— What is required —
The stretch wanted below opens at the line containing "Image resolution: width=1642" and closes at the line containing "Task: Open the apps grid icon top left". Please return it exactly, with no other lines.

[Saved data entries]
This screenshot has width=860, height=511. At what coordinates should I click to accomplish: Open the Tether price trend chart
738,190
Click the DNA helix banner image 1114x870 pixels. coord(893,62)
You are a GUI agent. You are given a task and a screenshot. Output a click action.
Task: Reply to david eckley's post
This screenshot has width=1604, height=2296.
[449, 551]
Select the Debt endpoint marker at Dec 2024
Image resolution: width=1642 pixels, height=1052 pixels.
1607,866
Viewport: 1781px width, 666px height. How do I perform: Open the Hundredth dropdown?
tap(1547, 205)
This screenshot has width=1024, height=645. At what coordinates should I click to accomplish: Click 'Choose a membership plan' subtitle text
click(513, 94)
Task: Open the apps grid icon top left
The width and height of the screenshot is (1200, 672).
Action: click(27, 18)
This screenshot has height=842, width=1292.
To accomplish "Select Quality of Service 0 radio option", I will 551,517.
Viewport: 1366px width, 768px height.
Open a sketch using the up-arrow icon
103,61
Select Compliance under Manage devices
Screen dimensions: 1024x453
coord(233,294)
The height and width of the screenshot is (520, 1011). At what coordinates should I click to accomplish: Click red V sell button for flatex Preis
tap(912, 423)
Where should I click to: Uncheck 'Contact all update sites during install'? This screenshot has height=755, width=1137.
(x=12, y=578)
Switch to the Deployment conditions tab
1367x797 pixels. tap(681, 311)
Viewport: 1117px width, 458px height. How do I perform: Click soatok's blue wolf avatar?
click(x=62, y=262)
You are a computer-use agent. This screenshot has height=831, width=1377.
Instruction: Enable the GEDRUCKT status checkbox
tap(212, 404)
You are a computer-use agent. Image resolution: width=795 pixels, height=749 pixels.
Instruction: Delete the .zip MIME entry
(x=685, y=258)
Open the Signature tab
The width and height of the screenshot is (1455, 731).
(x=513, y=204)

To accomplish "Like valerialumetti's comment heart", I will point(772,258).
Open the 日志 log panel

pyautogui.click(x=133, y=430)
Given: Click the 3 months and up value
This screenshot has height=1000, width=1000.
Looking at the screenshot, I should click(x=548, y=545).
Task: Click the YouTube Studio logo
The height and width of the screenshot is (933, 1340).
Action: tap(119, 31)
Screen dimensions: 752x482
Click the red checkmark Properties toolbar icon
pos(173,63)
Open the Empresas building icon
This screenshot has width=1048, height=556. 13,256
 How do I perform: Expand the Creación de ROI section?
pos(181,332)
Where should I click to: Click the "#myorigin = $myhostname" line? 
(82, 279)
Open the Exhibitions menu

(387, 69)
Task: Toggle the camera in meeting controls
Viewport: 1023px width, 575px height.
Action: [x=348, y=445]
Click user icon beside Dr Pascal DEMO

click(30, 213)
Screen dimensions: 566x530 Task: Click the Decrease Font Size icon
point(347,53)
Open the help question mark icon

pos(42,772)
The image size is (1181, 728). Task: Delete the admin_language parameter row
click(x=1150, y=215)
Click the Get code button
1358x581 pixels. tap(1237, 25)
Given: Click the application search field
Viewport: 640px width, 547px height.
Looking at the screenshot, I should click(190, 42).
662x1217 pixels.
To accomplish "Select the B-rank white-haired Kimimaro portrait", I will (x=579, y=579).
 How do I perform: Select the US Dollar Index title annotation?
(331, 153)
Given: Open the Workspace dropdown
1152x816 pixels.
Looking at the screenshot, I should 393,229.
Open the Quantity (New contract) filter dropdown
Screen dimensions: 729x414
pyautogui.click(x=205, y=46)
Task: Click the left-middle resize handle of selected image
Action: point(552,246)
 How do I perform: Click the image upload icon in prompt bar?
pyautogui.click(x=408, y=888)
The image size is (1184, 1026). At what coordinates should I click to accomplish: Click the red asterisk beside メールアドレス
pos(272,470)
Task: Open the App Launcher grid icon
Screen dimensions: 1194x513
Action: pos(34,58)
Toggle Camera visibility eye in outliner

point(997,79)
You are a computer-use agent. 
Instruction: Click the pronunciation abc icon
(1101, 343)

— Exercise response —
Image resolution: width=1642 pixels, height=1052 pixels.
1607,866
Viewport: 1781px width, 666px height. How do I perform: Open the Hundredth dropdown?
tap(1547, 205)
This screenshot has width=1024, height=645. At what coordinates should I click to accomplish: Click 'Choose a membership plan' subtitle text
click(513, 94)
Task: Open the apps grid icon top left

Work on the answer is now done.